Yükleniyor
Yükleniyor
Hunat Cami önünde tesbih satarak geçimini sağlayan (79) Mehmet Karaimam işe bisikletle gidip geldiğini söyleyerek, “Bisikletim olmadığı zaman otobüse binerim. Paramı öder binerim, bedava binmem. Ben paranın sırtında gezmeyi severim sırtımda taşımam. Ehliyetim var ama araç kullanmak istemiyorum. Araç çevreye zarar veriyor aynı zamanda trafik sorunu da var ve kazalar çok oluyor. 40 yıldır bisiklet kullanırım. Ben sağlığımı bisiklete borçluyum çünkü devamlı spor yapmış oluyorum” dedi.
Kayseri’de yaşayan bir çocuk babası 79 yaşındaki Mehmet Karaimam geçimini Hunat Camii önünde tesbih satarak sağlıyor. İşe 40 yıldır bisikletle gidip geldiğini söyleyen Karaimam, “Geçimimi tesbih satarak sağlıyorum. 40 yıldır bu işi yapıyorum. Burada tesbih satarım, kitap okurum, düşünürüm. Bisikletim olmadığı zaman otobüse binerim. Paramı öder binerim, bedava binmem. Ben paranın sırtında gezmeyi severim sırtımda taşımam. Kompleksiz insanlar her zaman için parasız hayatı seçer. Kompleksli insan mağazadan bir mal alıyor ‘beni küçük görürler’ diye alması gereken bir kuruşunu isteyemiyor. Kompleksli insanlar lüks hayranı olur. Kompleks öyle bir ilerlemiş ki adam bakır tencereyi bırakıyor, çelik tencere alıyor. Bir ay sonra çelik tencereyi satsa para etmez. Bir yerde ticaret bilmiyor, fakirliğe kader diyor” ifadelerini kullandı.
‘EHLİYETİM VAR AMA ARAÇ KULLANMAK İSTEMİYORUM’

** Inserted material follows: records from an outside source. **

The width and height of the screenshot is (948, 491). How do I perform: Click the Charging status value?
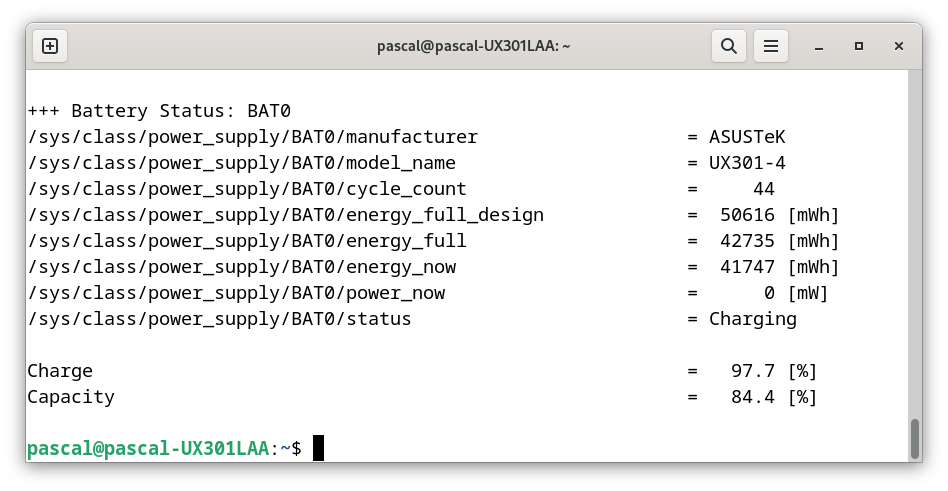tap(753, 319)
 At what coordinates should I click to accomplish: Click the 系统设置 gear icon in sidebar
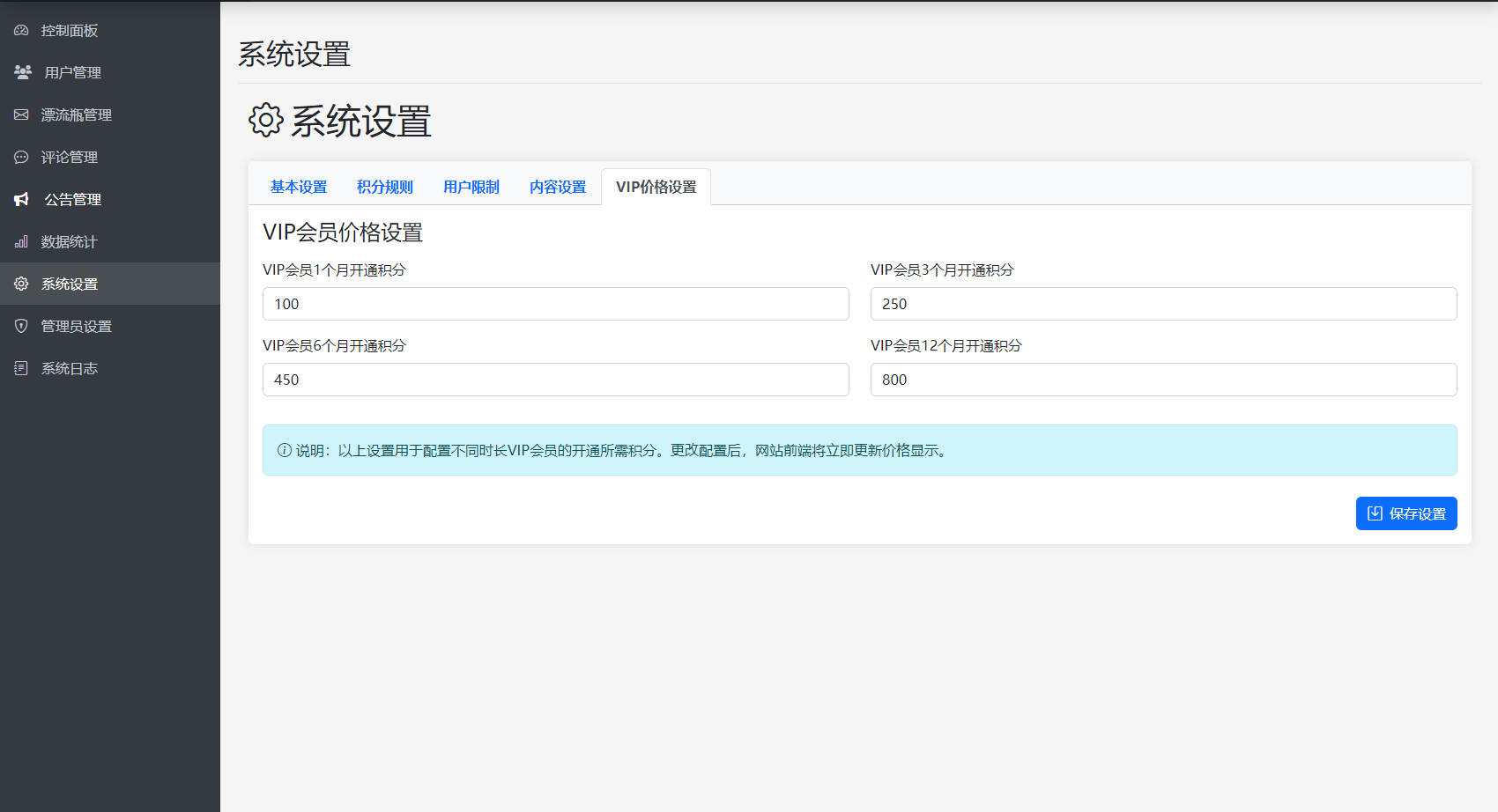click(x=21, y=284)
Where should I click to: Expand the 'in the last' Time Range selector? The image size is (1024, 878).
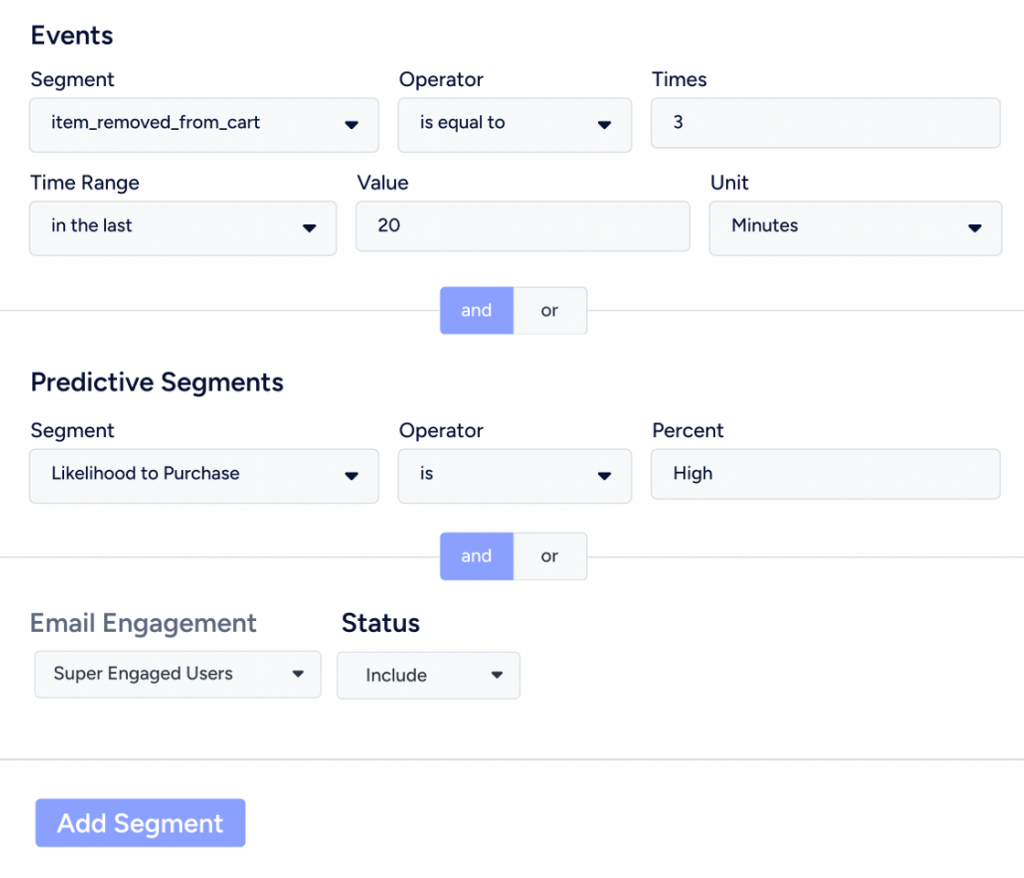coord(182,228)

Aracı tercih etmediğini ve toplu taşımaya da ücretini verip bindiğini dile getiren Karaimam, “Ehliyetim var ama araç kullanmak istemiyorum. Araç çevreye zarar veriyor aynı zamanda trafik sorunu da var ve kazalar çok oluyor. Bugün Japonya’da fabrikatör bisiklete biniyor. Bizim burada işçimiz kompleksli olduğundan araba beğenmiyor. Bisiklet sağlık yönünden spor, ekonomik anlamdan da kazançlı oluyor. Her yönden bisiklet avantajlı. Ama halkımızda kompleks var. 40 yıldır bisiklet kullanırım. Ben sağlığımı bisiklete borçluyum çünkü devamlı spor yapmış oluyorum. Aynı zamanda namazda spordur. Doktor bilse bunu namaz kılar. Haftada bir saat top oynayana para veriyorlar. Namaz kılana gerici diyorlar. İnsan ticaret bilecek hem dünyayı kazanacak hem de ahireti kazanacak. Hem sağlık kazanacak hem de para kazanacak ama maalesef bilmiyoruz. Adam emekli olmak için para yatırıyor, sağlığı israf ediyor, zamanı ve parayı israf ediyor. Çaya verilen paraya 1 litre süt alınır, bir kilo elma, iki kilo armut alınır. Bisiklet kullanılırsa kazanç olur. Bisikletin ekonomiye de katkısı var benzin israf olmaz enflasyon biter, her eve et girer” şeklinde konuştu.
‘DEDEYE YAŞLILIK MAAŞI VERMEK İSTİYORLAR KENDİSİ ALMAK İSTEMİYOR’
Karaimam’dan alışveriş yapan Necmettin Sağır ise, “Amcamız ticarette örnek bir davranış sergiliyor. 15 kuruşa aldıysa 20 kuruşa satıyor. Bunun içinde dedeyi burada herkes seviyor. Kazandığı cüzi miktarla gelir elde ediyor. Hatta dedeye yaşlılık maaşı vermek istiyorlar kendisi almak istemiyor, ‘gerek yok başkasına versinler’ diyor. Hem kendi kararıyla hem de daha çabuk gidip gelebilmek için bisiklet kullanıyor” diye konuştu.